Can you reproduce all of the material below line for line, without changing a single character?

****************************************

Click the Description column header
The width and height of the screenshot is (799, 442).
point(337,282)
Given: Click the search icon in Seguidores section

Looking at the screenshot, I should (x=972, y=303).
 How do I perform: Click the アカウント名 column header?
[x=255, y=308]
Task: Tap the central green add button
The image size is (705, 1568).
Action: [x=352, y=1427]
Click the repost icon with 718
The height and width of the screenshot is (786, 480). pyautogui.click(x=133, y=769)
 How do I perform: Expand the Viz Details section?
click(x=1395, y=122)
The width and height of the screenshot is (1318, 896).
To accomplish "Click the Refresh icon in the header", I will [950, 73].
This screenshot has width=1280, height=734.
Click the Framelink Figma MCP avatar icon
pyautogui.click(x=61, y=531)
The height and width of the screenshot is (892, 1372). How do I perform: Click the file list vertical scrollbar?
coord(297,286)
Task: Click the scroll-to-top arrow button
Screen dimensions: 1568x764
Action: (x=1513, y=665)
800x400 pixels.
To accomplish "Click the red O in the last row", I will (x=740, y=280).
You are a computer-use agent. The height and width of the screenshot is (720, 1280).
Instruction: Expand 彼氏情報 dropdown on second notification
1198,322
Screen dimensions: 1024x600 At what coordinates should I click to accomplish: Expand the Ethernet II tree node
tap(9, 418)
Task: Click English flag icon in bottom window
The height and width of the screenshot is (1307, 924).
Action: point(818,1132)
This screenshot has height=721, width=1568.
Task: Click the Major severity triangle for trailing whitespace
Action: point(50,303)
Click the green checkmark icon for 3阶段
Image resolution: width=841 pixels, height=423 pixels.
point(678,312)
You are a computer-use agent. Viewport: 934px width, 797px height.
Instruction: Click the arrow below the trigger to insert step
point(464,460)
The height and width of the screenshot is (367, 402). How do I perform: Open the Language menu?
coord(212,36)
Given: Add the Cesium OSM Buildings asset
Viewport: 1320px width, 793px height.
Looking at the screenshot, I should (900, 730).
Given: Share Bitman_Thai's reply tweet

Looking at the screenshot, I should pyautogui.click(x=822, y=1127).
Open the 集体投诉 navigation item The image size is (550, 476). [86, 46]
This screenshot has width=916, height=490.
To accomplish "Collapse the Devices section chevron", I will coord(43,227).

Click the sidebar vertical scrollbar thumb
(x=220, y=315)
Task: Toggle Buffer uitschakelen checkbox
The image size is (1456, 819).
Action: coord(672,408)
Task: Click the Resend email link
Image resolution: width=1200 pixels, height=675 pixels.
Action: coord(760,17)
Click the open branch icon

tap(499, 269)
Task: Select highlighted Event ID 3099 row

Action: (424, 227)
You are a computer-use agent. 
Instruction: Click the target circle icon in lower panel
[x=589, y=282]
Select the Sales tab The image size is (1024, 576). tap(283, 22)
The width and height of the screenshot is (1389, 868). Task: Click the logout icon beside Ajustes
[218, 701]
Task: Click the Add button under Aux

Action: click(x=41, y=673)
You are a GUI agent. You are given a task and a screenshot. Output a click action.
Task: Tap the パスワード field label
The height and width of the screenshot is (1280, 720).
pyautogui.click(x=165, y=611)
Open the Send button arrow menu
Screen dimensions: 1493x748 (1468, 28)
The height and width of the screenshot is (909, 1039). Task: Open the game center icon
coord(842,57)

****************************************

▶ _IN RESPONSE_
Click the Description column header
The width and height of the screenshot is (799, 442).
point(337,282)
Given: Click the search icon in Seguidores section

Looking at the screenshot, I should (x=972, y=303).
 How do I perform: Click the アカウント名 column header?
[x=255, y=308]
Task: Tap the central green add button
The image size is (705, 1568).
Action: [x=352, y=1427]
Click the repost icon with 718
The height and width of the screenshot is (786, 480). pyautogui.click(x=133, y=769)
 How do I perform: Expand the Viz Details section?
click(x=1395, y=122)
The width and height of the screenshot is (1318, 896).
To accomplish "Click the Refresh icon in the header", I will [950, 73].
This screenshot has width=1280, height=734.
Click the Framelink Figma MCP avatar icon
pyautogui.click(x=61, y=531)
The height and width of the screenshot is (892, 1372). How do I perform: Click the file list vertical scrollbar?
coord(297,286)
Task: Click the scroll-to-top arrow button
Screen dimensions: 1568x764
Action: (x=1513, y=665)
800x400 pixels.
To accomplish "Click the red O in the last row", I will (x=740, y=280).
You are a computer-use agent. The height and width of the screenshot is (720, 1280).
Instruction: Expand 彼氏情報 dropdown on second notification
1198,322
Screen dimensions: 1024x600 At what coordinates should I click to accomplish: Expand the Ethernet II tree node
tap(9, 418)
Task: Click English flag icon in bottom window
The height and width of the screenshot is (1307, 924).
Action: point(818,1132)
This screenshot has height=721, width=1568.
Task: Click the Major severity triangle for trailing whitespace
Action: point(50,303)
Click the green checkmark icon for 3阶段
Image resolution: width=841 pixels, height=423 pixels.
point(678,312)
You are a computer-use agent. Viewport: 934px width, 797px height.
Instruction: Click the arrow below the trigger to insert step
point(464,460)
The height and width of the screenshot is (367, 402). How do I perform: Open the Language menu?
coord(212,36)
Given: Add the Cesium OSM Buildings asset
Viewport: 1320px width, 793px height.
Looking at the screenshot, I should (900, 730).
Given: Share Bitman_Thai's reply tweet

Looking at the screenshot, I should pyautogui.click(x=822, y=1127).
Open the 集体投诉 navigation item The image size is (550, 476). [86, 46]
This screenshot has width=916, height=490.
To accomplish "Collapse the Devices section chevron", I will coord(43,227).

Click the sidebar vertical scrollbar thumb
(x=220, y=315)
Task: Toggle Buffer uitschakelen checkbox
The image size is (1456, 819).
Action: coord(672,408)
Task: Click the Resend email link
Image resolution: width=1200 pixels, height=675 pixels.
Action: coord(760,17)
Click the open branch icon

tap(499, 269)
Task: Select highlighted Event ID 3099 row

Action: (424, 227)
You are a computer-use agent. 
Instruction: Click the target circle icon in lower panel
[x=589, y=282]
Select the Sales tab The image size is (1024, 576). tap(283, 22)
The width and height of the screenshot is (1389, 868). Task: Click the logout icon beside Ajustes
[218, 701]
Task: Click the Add button under Aux

Action: click(x=41, y=673)
You are a GUI agent. You are given a task and a screenshot. Output a click action.
Task: Tap the パスワード field label
The height and width of the screenshot is (1280, 720).
pyautogui.click(x=165, y=611)
Open the Send button arrow menu
Screen dimensions: 1493x748 (1468, 28)
The height and width of the screenshot is (909, 1039). Task: Open the game center icon
coord(842,57)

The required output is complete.